** PROBLEM DETAILS **
Take every line of the material below that includes the string "computer" and copy it out.

================================

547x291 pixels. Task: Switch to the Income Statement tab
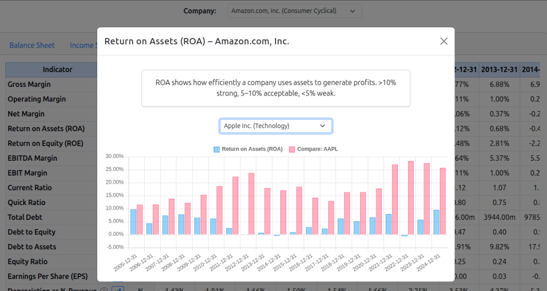click(83, 45)
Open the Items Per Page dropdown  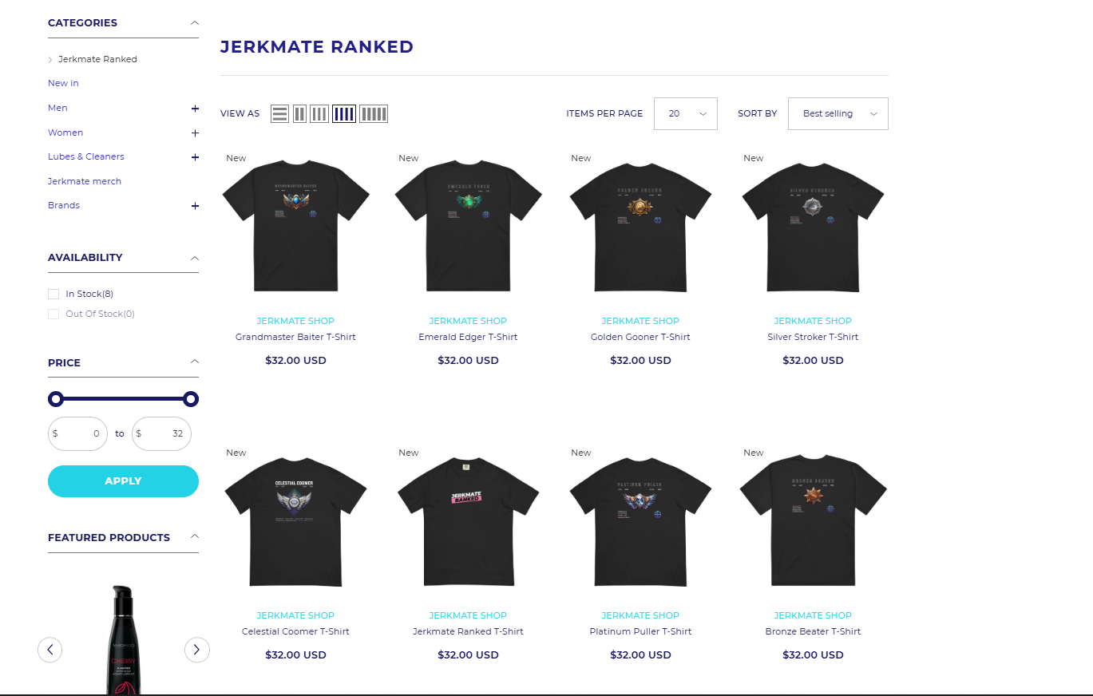click(686, 113)
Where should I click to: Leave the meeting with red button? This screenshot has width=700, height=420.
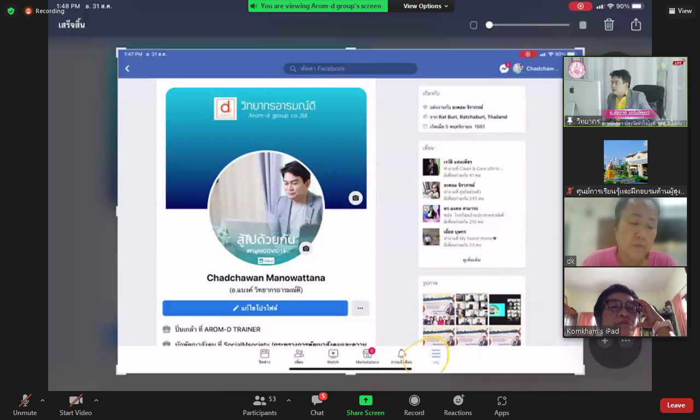[676, 405]
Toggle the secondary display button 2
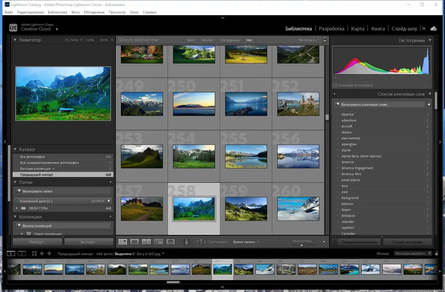 pyautogui.click(x=22, y=253)
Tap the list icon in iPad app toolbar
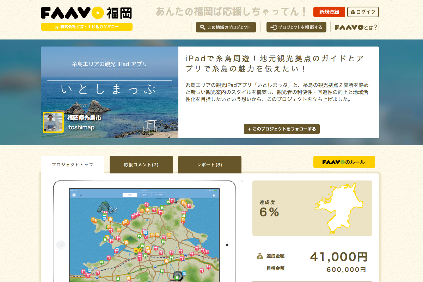423x282 pixels. pyautogui.click(x=74, y=195)
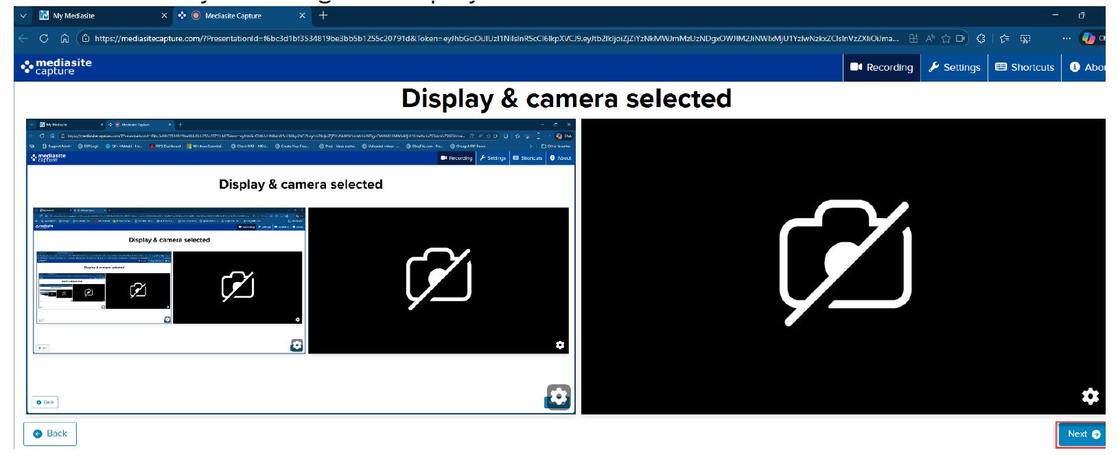Viewport: 1118px width, 457px height.
Task: Refresh the browser page
Action: [44, 38]
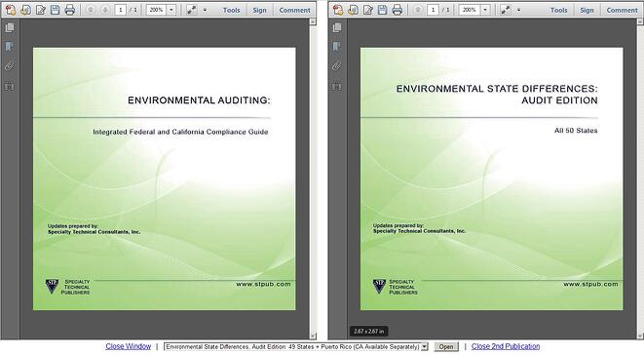The height and width of the screenshot is (356, 644).
Task: Click the Close 2nd Publication link
Action: (506, 346)
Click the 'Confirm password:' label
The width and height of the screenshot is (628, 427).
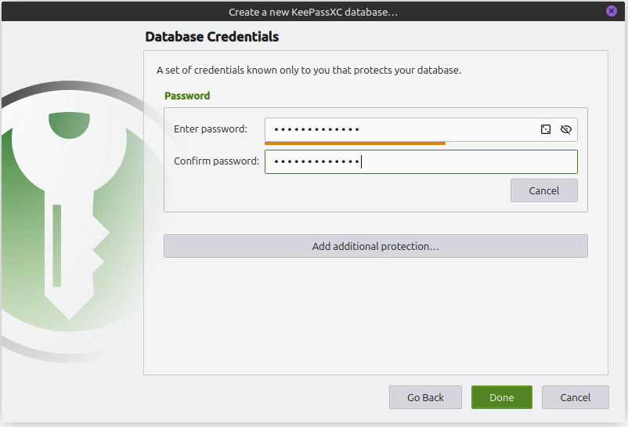coord(216,161)
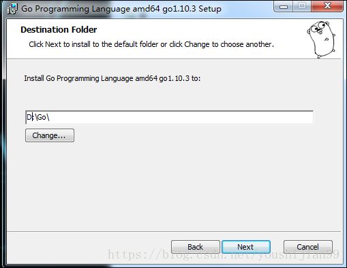The height and width of the screenshot is (268, 347).
Task: Focus the destination path input field
Action: pyautogui.click(x=169, y=118)
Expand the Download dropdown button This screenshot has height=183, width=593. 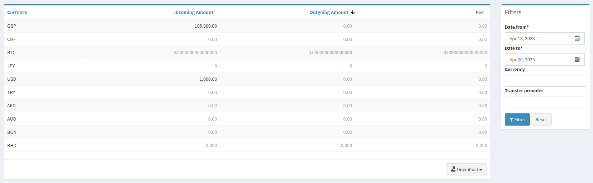point(466,169)
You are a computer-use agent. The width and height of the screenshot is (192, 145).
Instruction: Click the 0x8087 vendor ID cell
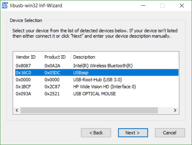click(23, 66)
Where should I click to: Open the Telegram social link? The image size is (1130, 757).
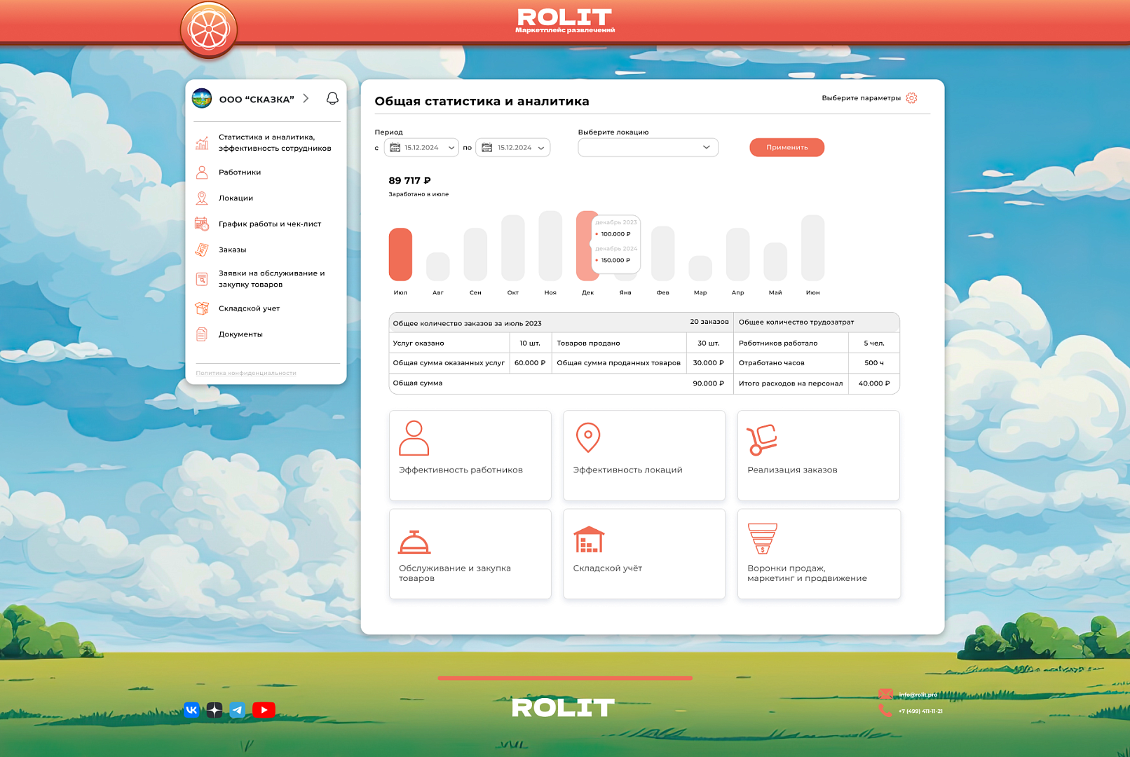(238, 710)
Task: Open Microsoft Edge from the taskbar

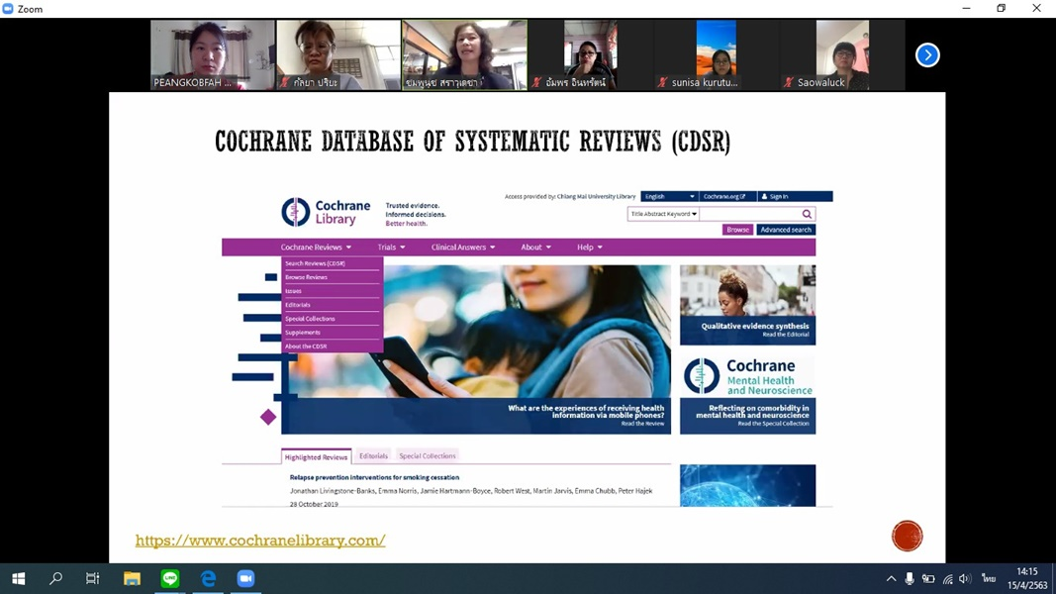Action: tap(208, 578)

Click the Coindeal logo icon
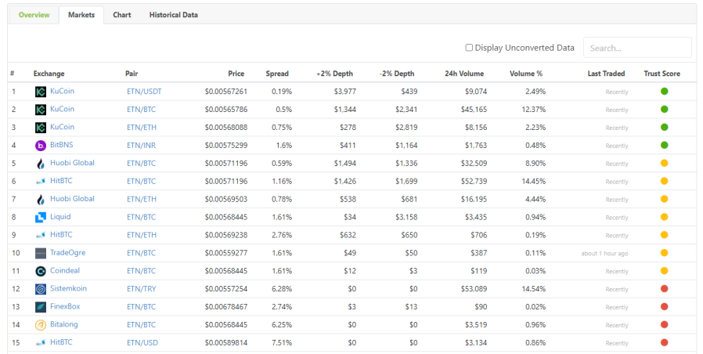point(41,271)
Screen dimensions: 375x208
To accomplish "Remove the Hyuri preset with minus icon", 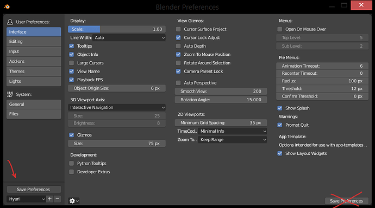I will [x=58, y=199].
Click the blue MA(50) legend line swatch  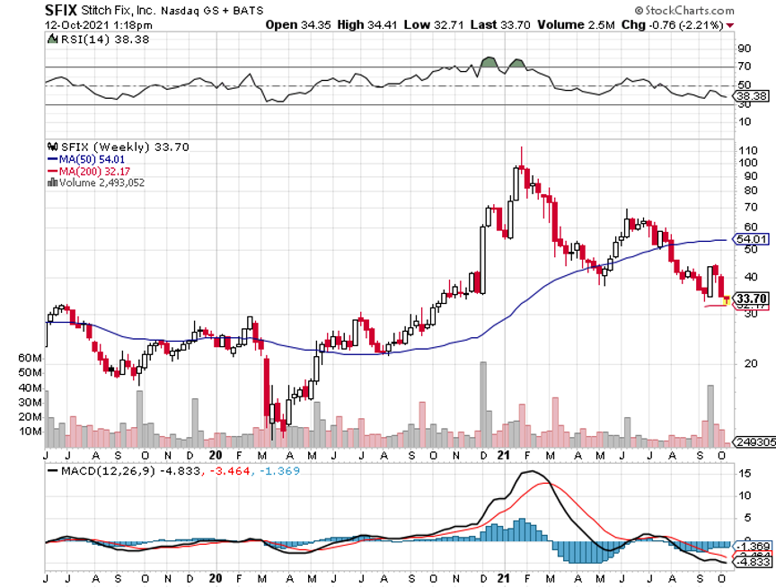pyautogui.click(x=50, y=159)
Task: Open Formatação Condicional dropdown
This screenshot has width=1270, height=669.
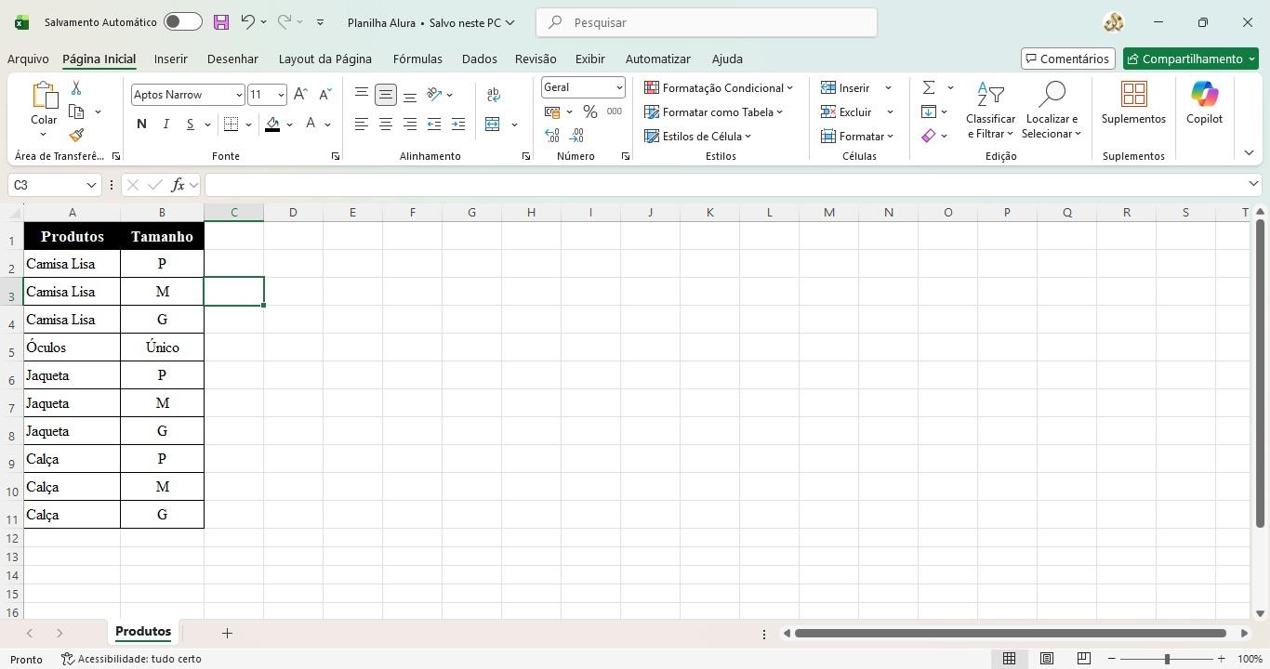Action: pos(719,88)
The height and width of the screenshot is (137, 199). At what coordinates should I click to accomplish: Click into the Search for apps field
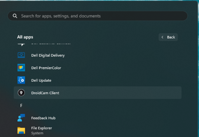[x=97, y=16]
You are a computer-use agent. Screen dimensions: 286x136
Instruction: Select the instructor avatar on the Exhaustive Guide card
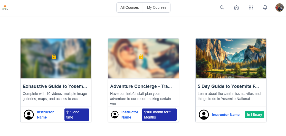[x=29, y=115]
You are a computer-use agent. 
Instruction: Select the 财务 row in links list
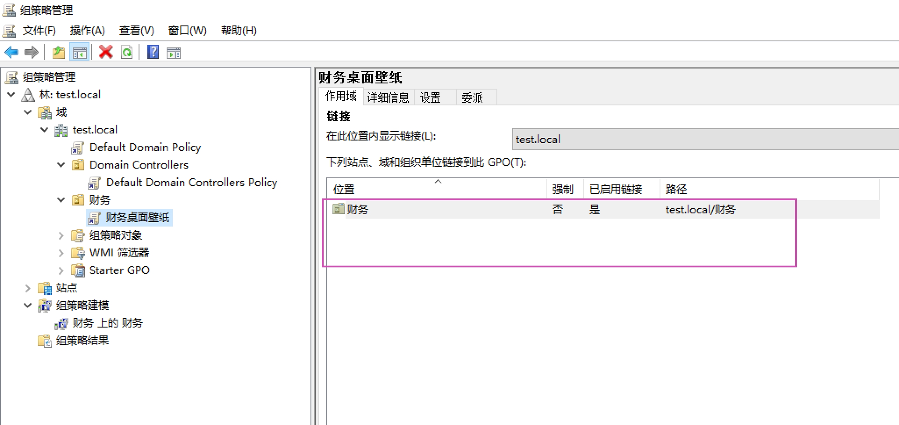click(358, 210)
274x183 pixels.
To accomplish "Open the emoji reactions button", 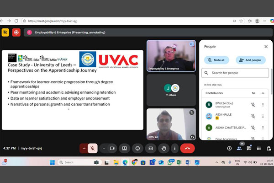I will [137, 148].
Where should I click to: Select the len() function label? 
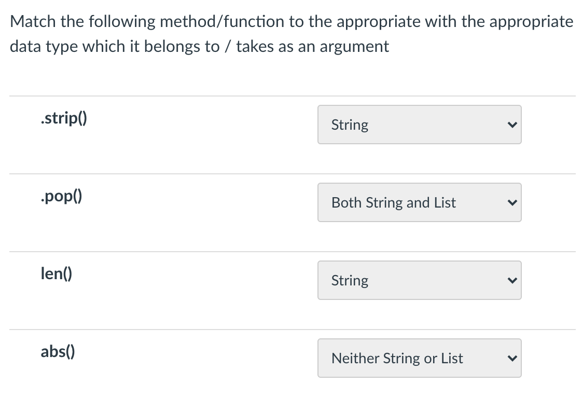[56, 273]
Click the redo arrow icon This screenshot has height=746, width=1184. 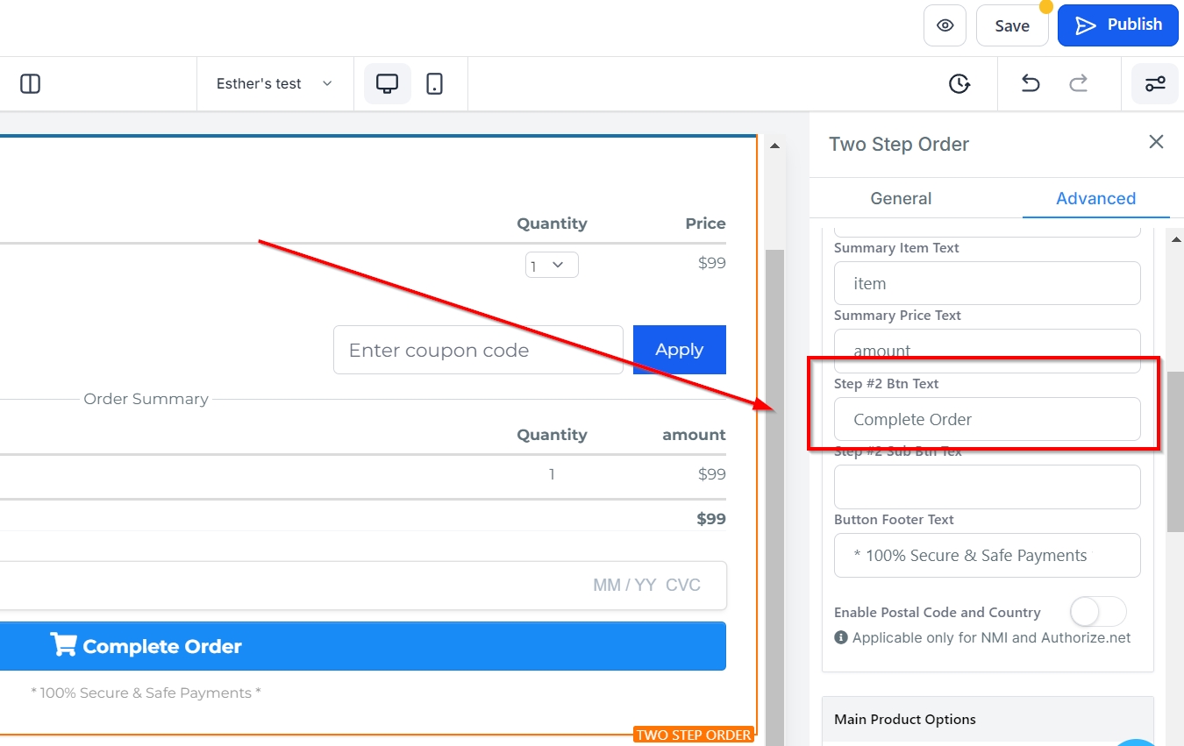tap(1078, 84)
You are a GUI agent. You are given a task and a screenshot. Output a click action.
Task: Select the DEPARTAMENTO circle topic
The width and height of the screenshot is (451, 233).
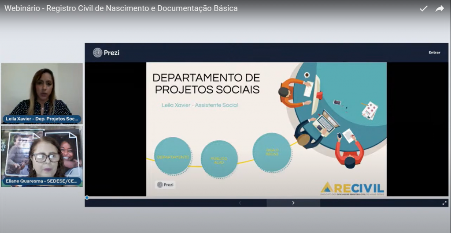pos(173,156)
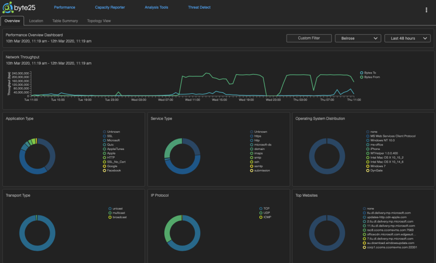Click the https legend circle icon
This screenshot has height=263, width=436.
click(x=251, y=136)
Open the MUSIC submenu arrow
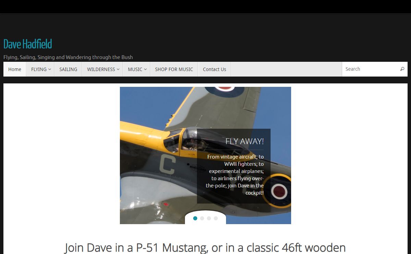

================================

** RESPONSE TO THE TASK **
You are a computer-use agent. The width and height of the screenshot is (192, 145).
You are a computer-use agent. Screen dimensions: 286x136
You are a computer-use agent. 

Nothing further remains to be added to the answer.